> **MATERIAL FOR THE TASK**:
__________
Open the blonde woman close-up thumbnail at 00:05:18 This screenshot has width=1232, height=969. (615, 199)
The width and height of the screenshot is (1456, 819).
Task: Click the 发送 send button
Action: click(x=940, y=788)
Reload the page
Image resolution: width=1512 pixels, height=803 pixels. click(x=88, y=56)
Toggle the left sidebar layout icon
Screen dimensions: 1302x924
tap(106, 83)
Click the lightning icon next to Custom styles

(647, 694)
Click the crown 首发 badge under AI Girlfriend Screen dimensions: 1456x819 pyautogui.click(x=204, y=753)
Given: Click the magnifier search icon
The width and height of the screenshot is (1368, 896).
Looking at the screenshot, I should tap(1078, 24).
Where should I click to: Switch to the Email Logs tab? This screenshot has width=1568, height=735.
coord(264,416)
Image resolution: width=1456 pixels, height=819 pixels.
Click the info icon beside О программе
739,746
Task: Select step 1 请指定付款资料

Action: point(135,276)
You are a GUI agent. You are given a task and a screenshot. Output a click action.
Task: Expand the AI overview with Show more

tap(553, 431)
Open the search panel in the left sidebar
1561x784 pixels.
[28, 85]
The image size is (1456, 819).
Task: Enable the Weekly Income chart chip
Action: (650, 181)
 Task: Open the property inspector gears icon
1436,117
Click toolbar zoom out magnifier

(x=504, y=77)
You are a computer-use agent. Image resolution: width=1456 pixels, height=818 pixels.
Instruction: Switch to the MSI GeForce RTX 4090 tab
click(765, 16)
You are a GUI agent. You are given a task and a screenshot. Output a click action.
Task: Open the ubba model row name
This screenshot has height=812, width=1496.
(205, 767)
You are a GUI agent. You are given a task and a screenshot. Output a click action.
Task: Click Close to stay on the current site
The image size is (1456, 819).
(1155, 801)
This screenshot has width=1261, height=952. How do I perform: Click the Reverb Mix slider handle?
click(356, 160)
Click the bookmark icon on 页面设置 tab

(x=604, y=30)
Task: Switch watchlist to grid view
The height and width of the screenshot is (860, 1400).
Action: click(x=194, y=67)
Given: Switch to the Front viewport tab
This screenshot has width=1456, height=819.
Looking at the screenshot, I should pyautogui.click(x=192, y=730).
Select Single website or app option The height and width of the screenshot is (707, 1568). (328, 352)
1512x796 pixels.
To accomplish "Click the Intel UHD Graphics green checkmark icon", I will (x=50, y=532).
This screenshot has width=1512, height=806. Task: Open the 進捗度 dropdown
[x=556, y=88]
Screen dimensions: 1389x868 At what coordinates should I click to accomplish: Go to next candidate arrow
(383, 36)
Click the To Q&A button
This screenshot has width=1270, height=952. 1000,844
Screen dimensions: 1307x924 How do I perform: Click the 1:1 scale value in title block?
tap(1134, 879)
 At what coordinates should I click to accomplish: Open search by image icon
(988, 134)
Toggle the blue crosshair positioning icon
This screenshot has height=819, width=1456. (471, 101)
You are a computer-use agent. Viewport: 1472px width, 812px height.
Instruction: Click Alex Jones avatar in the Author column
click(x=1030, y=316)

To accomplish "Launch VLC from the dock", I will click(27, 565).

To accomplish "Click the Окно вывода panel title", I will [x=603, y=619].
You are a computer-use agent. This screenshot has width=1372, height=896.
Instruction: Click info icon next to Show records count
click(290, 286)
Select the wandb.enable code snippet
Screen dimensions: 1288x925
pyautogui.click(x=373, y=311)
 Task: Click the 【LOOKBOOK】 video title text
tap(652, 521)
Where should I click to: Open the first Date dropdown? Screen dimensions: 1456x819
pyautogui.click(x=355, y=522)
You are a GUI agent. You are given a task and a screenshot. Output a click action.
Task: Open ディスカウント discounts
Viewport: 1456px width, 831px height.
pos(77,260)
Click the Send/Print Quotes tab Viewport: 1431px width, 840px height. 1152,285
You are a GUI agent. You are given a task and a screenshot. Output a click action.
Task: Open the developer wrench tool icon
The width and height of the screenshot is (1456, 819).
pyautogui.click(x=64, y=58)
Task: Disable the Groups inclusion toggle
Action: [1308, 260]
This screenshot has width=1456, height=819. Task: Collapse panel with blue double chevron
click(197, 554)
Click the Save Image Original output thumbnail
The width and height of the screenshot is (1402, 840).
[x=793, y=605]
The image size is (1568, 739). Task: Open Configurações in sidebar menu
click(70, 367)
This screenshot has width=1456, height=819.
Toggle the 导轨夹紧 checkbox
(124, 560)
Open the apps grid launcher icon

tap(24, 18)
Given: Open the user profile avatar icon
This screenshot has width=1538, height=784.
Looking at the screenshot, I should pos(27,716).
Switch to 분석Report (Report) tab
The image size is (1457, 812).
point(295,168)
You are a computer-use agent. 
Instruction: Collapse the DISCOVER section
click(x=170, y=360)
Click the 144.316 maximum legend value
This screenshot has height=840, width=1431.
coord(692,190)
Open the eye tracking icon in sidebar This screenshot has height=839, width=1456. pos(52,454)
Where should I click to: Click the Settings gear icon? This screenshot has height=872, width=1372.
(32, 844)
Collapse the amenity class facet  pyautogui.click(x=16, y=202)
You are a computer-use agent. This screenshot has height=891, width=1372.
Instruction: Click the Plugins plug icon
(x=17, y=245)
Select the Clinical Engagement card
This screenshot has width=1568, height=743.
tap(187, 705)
__________
Set all the data down again, exactly as it reads above.

Open the blonde woman close-up thumbnail at 00:05:18 This screenshot has width=1232, height=969. (615, 199)
The width and height of the screenshot is (1456, 819).
Task: Click the 发送 send button
Action: click(x=940, y=788)
Reload the page
Image resolution: width=1512 pixels, height=803 pixels. click(x=88, y=56)
Toggle the left sidebar layout icon
Screen dimensions: 1302x924
tap(106, 83)
Click the lightning icon next to Custom styles

(647, 694)
Click the crown 首发 badge under AI Girlfriend Screen dimensions: 1456x819 pyautogui.click(x=204, y=753)
Given: Click the magnifier search icon
The width and height of the screenshot is (1368, 896).
Looking at the screenshot, I should tap(1078, 24).
Where should I click to: Switch to the Email Logs tab? This screenshot has width=1568, height=735.
coord(264,416)
Image resolution: width=1456 pixels, height=819 pixels.
Click the info icon beside О программе
739,746
Task: Select step 1 请指定付款资料

Action: point(135,276)
You are a GUI agent. You are given a task and a screenshot. Output a click action.
Task: Expand the AI overview with Show more

tap(553, 431)
Open the search panel in the left sidebar
1561x784 pixels.
[28, 85]
The image size is (1456, 819).
Task: Enable the Weekly Income chart chip
Action: (650, 181)
 Task: Open the property inspector gears icon
1436,117
Click toolbar zoom out magnifier

(x=504, y=77)
You are a computer-use agent. Image resolution: width=1456 pixels, height=818 pixels.
Instruction: Switch to the MSI GeForce RTX 4090 tab
click(765, 16)
You are a GUI agent. You are given a task and a screenshot. Output a click action.
Task: Open the ubba model row name
This screenshot has height=812, width=1496.
(205, 767)
You are a GUI agent. You are given a task and a screenshot. Output a click action.
Task: Click Close to stay on the current site
The image size is (1456, 819).
(1155, 801)
This screenshot has width=1261, height=952. How do I perform: Click the Reverb Mix slider handle?
click(356, 160)
Click the bookmark icon on 页面设置 tab

(x=604, y=30)
Task: Switch watchlist to grid view
The height and width of the screenshot is (860, 1400).
Action: click(x=194, y=67)
Given: Switch to the Front viewport tab
This screenshot has width=1456, height=819.
Looking at the screenshot, I should pyautogui.click(x=192, y=730).
Select Single website or app option The height and width of the screenshot is (707, 1568). (328, 352)
1512x796 pixels.
To accomplish "Click the Intel UHD Graphics green checkmark icon", I will (x=50, y=532).
This screenshot has width=1512, height=806. Task: Open the 進捗度 dropdown
[x=556, y=88]
Screen dimensions: 1389x868 At what coordinates should I click to accomplish: Go to next candidate arrow
(383, 36)
Click the To Q&A button
This screenshot has width=1270, height=952. 1000,844
Screen dimensions: 1307x924 How do I perform: Click the 1:1 scale value in title block?
tap(1134, 879)
 At what coordinates should I click to accomplish: Open search by image icon
(988, 134)
Toggle the blue crosshair positioning icon
This screenshot has height=819, width=1456. (471, 101)
You are a computer-use agent. Viewport: 1472px width, 812px height.
Instruction: Click Alex Jones avatar in the Author column
click(x=1030, y=316)

To accomplish "Launch VLC from the dock", I will click(27, 565).

To accomplish "Click the Окно вывода panel title", I will [x=603, y=619].
You are a computer-use agent. This screenshot has width=1372, height=896.
Instruction: Click info icon next to Show records count
click(290, 286)
Select the wandb.enable code snippet
Screen dimensions: 1288x925
pyautogui.click(x=373, y=311)
 Task: Click the 【LOOKBOOK】 video title text
tap(652, 521)
Where should I click to: Open the first Date dropdown? Screen dimensions: 1456x819
pyautogui.click(x=355, y=522)
You are a GUI agent. You are given a task and a screenshot. Output a click action.
Task: Open ディスカウント discounts
Viewport: 1456px width, 831px height.
pos(77,260)
Click the Send/Print Quotes tab Viewport: 1431px width, 840px height. 1152,285
You are a GUI agent. You are given a task and a screenshot. Output a click action.
Task: Open the developer wrench tool icon
The width and height of the screenshot is (1456, 819).
pyautogui.click(x=64, y=58)
Task: Disable the Groups inclusion toggle
Action: [1308, 260]
This screenshot has width=1456, height=819. Task: Collapse panel with blue double chevron
click(197, 554)
Click the Save Image Original output thumbnail
The width and height of the screenshot is (1402, 840).
[x=793, y=605]
The image size is (1568, 739). Task: Open Configurações in sidebar menu
click(70, 367)
This screenshot has width=1456, height=819.
Toggle the 导轨夹紧 checkbox
(124, 560)
Open the apps grid launcher icon

tap(24, 18)
Given: Open the user profile avatar icon
This screenshot has width=1538, height=784.
Looking at the screenshot, I should pos(27,716).
Switch to 분석Report (Report) tab
The image size is (1457, 812).
point(295,168)
You are a computer-use agent. 
Instruction: Collapse the DISCOVER section
click(x=170, y=360)
Click the 144.316 maximum legend value
This screenshot has height=840, width=1431.
coord(692,190)
Open the eye tracking icon in sidebar This screenshot has height=839, width=1456. pos(52,454)
Where should I click to: Click the Settings gear icon? This screenshot has height=872, width=1372.
(32, 844)
Collapse the amenity class facet  pyautogui.click(x=16, y=202)
You are a computer-use agent. This screenshot has height=891, width=1372.
Instruction: Click the Plugins plug icon
(x=17, y=245)
Select the Clinical Engagement card
This screenshot has width=1568, height=743.
tap(187, 705)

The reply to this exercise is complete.